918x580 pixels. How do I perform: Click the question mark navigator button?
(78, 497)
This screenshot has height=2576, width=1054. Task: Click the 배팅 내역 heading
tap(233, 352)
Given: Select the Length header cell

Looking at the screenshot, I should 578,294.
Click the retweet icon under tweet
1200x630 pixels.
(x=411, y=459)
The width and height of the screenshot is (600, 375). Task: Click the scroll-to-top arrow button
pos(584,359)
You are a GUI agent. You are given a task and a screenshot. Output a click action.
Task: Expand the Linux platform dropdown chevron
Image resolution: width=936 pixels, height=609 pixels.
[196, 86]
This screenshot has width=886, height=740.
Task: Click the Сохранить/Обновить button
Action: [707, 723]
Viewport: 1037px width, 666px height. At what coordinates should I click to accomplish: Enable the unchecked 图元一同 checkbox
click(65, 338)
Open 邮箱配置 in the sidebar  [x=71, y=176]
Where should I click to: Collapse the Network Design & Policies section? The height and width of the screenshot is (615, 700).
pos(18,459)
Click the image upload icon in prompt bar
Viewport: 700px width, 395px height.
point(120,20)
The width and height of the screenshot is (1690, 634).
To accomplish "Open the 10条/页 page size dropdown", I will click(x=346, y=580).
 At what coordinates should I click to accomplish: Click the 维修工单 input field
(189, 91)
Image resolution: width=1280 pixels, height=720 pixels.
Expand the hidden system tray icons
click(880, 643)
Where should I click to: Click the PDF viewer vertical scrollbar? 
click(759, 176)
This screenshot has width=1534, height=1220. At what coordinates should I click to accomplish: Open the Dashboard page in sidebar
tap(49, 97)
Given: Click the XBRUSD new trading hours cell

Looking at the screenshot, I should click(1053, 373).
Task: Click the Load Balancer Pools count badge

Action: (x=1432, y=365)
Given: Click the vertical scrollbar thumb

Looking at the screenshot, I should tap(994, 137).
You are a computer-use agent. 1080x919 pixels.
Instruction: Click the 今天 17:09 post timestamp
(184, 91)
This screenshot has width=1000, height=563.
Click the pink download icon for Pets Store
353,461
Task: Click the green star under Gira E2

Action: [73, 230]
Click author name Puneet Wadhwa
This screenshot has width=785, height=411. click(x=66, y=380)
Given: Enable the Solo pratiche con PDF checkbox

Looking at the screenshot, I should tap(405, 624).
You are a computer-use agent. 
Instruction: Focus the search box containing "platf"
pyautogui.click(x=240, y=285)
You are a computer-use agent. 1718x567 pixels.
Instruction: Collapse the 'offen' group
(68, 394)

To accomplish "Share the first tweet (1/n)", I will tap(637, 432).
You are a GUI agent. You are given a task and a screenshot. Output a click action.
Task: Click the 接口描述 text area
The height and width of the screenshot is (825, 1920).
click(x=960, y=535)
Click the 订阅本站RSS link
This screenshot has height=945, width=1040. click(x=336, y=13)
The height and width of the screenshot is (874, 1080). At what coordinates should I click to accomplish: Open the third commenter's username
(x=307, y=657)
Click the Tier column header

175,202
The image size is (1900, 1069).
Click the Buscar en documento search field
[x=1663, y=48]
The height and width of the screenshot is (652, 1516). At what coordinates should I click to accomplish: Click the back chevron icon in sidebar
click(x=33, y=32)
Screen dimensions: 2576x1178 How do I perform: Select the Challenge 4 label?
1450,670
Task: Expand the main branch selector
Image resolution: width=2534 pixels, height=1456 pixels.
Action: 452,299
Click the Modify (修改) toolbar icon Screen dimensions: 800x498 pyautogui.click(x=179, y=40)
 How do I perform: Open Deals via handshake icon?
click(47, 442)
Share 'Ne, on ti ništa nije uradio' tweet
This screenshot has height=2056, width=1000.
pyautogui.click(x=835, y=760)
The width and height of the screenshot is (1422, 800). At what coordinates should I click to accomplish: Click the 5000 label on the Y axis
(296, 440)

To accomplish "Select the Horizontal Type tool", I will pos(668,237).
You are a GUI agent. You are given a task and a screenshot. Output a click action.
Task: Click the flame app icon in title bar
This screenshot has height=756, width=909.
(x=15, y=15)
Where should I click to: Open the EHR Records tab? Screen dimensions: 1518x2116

=-=-=-=-=

■ EXERCISE INSTRUCTIONS
Scan the entries above for the string "size" and copy each line that contains it.

■ SOLUTION TO THIS TASK
To accomplish "Open the 10条/页 page size dropdown", I will click(x=346, y=580).
The image size is (1900, 1069).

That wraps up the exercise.